» TRY IT: Produce as output only the lines below starting at the line with "Task: Share your vote on Facebook" and continuing through the line with "The height and width of the screenshot is (590, 1000).", each one exactly as written.
*** Opening INPUT DATA ***
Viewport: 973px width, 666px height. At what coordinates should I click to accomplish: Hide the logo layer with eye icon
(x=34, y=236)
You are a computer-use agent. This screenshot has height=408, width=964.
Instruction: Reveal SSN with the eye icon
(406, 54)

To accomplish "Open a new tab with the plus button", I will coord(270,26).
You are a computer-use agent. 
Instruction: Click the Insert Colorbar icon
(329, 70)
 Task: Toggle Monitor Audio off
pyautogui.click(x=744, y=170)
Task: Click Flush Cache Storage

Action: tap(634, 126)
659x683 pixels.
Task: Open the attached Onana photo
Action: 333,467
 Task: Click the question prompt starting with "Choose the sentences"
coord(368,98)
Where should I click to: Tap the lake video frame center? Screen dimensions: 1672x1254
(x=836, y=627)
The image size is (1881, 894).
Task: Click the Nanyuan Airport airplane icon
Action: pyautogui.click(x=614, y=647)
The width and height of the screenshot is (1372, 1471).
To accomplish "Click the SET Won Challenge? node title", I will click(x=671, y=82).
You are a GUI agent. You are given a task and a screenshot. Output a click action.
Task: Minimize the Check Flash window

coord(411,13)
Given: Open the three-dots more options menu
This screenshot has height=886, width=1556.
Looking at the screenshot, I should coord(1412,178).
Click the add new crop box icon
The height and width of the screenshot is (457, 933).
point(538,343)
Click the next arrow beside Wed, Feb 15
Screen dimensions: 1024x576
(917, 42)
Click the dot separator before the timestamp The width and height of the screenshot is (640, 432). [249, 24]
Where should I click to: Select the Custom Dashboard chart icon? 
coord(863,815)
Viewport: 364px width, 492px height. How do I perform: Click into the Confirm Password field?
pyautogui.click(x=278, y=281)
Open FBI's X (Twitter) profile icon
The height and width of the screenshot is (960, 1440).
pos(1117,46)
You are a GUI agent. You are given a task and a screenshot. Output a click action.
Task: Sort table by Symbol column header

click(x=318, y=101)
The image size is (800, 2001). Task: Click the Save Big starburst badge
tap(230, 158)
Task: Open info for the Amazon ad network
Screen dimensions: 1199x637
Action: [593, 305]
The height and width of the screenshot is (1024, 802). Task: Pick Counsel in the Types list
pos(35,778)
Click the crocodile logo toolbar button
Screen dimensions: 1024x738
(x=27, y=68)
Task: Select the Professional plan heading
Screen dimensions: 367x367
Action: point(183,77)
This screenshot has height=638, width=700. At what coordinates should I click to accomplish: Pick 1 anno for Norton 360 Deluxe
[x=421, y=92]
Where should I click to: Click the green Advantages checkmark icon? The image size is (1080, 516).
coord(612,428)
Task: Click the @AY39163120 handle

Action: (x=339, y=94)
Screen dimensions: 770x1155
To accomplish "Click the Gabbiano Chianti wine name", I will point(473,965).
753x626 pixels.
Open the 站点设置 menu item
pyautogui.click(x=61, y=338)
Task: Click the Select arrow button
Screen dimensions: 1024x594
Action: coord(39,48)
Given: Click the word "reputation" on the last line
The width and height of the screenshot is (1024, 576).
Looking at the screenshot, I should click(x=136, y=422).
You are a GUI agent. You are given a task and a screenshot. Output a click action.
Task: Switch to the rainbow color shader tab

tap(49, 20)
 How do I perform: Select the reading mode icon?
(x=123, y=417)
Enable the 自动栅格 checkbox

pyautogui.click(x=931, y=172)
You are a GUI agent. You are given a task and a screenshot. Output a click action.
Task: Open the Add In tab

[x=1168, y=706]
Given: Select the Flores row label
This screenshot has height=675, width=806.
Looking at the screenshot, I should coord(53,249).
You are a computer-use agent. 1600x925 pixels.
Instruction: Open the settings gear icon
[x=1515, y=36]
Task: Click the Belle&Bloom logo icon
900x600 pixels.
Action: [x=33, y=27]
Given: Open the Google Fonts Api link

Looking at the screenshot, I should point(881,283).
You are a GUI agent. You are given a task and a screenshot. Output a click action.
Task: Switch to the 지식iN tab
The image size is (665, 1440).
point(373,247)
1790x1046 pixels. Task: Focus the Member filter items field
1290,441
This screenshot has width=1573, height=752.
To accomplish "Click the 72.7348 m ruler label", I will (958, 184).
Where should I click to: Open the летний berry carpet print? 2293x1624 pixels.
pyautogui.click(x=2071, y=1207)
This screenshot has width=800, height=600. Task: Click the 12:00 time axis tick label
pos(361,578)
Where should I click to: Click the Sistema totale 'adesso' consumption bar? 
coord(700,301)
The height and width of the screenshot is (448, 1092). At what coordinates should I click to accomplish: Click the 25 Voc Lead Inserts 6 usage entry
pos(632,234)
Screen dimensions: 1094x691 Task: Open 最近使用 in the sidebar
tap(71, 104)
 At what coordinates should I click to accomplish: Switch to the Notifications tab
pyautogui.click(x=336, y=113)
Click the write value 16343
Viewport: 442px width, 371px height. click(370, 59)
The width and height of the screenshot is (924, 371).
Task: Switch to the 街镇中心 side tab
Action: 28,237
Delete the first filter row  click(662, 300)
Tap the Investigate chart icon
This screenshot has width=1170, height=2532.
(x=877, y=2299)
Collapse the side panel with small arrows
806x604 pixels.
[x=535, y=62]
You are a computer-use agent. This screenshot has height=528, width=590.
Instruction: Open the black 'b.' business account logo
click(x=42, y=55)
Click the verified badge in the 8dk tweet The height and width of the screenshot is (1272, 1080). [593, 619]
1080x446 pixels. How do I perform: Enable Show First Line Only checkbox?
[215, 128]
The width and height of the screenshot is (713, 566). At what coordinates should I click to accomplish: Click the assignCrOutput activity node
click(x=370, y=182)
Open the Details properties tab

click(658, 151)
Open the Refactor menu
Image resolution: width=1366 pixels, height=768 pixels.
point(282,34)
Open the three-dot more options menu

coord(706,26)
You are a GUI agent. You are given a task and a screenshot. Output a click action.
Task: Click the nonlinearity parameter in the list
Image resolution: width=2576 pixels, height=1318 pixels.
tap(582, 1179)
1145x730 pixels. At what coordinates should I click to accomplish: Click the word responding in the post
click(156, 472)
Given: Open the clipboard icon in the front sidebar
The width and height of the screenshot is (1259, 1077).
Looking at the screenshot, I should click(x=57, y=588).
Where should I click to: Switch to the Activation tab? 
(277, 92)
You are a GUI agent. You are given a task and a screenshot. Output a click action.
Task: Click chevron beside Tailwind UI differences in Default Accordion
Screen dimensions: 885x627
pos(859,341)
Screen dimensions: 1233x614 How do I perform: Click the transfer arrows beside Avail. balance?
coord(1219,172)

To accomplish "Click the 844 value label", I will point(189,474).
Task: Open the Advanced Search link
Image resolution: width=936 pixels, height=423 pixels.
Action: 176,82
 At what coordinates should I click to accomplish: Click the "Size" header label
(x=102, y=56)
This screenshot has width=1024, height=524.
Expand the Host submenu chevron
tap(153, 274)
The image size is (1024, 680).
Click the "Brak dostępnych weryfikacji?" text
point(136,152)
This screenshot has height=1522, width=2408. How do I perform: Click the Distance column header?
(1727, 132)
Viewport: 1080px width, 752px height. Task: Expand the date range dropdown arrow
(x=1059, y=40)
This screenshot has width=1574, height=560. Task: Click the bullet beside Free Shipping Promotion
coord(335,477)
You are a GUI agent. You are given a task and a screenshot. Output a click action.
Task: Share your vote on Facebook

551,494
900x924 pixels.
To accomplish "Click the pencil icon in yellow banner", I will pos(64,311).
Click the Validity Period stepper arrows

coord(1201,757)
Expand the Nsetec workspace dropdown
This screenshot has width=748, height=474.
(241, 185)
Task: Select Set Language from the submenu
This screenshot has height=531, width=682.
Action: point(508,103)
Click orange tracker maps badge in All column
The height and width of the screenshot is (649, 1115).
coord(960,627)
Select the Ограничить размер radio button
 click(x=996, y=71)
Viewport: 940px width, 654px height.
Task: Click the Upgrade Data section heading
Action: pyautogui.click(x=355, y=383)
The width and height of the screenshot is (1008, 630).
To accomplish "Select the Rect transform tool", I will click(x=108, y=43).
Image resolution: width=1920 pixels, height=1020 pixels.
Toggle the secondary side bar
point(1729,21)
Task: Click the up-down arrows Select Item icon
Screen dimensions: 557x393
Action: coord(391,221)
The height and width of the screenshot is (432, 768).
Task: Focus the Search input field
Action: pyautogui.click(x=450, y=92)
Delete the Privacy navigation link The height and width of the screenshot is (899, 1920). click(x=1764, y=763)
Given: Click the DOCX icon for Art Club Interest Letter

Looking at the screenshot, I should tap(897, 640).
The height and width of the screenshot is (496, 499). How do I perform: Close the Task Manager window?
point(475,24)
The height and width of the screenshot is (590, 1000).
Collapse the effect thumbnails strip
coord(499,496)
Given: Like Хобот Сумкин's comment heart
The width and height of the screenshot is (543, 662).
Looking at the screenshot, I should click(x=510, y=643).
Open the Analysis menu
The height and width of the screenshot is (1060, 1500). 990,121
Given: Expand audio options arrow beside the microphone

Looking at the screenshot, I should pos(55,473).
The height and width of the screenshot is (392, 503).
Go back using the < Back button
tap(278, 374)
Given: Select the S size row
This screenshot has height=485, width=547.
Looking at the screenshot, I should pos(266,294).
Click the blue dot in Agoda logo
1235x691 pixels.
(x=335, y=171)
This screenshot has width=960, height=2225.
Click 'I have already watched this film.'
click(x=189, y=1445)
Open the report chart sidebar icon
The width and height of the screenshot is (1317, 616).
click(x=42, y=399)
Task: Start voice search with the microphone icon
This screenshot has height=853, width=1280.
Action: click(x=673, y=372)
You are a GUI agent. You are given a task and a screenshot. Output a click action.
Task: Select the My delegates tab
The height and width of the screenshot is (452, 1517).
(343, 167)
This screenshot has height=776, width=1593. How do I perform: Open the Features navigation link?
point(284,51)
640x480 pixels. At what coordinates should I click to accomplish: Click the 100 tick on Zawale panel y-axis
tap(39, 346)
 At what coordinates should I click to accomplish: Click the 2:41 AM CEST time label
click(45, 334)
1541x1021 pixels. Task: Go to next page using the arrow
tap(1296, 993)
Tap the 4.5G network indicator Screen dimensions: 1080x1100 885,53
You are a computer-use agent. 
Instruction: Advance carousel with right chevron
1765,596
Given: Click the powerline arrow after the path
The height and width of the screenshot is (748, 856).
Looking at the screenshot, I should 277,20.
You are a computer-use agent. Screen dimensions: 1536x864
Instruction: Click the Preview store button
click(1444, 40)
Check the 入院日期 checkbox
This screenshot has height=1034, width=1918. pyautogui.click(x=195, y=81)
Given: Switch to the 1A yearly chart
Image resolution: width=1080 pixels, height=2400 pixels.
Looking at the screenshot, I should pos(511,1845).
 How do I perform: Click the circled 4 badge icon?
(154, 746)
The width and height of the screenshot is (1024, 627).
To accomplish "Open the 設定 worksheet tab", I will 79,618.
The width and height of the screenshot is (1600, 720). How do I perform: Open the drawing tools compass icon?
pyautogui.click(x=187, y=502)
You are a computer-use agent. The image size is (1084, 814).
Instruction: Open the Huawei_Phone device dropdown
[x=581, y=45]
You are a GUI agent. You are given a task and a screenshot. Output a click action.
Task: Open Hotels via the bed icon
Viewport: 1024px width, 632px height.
*** Closing INPUT DATA ***
» EXERCISE SOLUTION:
Task: Share your vote on Facebook

551,494
900x924 pixels.
To accomplish "Click the pencil icon in yellow banner", I will pos(64,311).
Click the Validity Period stepper arrows

coord(1201,757)
Expand the Nsetec workspace dropdown
This screenshot has width=748, height=474.
(241, 185)
Task: Select Set Language from the submenu
This screenshot has height=531, width=682.
Action: point(508,103)
Click orange tracker maps badge in All column
The height and width of the screenshot is (649, 1115).
coord(960,627)
Select the Ограничить размер radio button
 click(x=996, y=71)
Viewport: 940px width, 654px height.
Task: Click the Upgrade Data section heading
Action: pyautogui.click(x=355, y=383)
The width and height of the screenshot is (1008, 630).
To accomplish "Select the Rect transform tool", I will click(x=108, y=43).
Image resolution: width=1920 pixels, height=1020 pixels.
Toggle the secondary side bar
point(1729,21)
Task: Click the up-down arrows Select Item icon
Screen dimensions: 557x393
Action: coord(391,221)
The height and width of the screenshot is (432, 768).
Task: Focus the Search input field
Action: pyautogui.click(x=450, y=92)
Delete the Privacy navigation link The height and width of the screenshot is (899, 1920). click(x=1764, y=763)
Given: Click the DOCX icon for Art Club Interest Letter

Looking at the screenshot, I should tap(897, 640).
The height and width of the screenshot is (496, 499). How do I perform: Close the Task Manager window?
point(475,24)
The height and width of the screenshot is (590, 1000).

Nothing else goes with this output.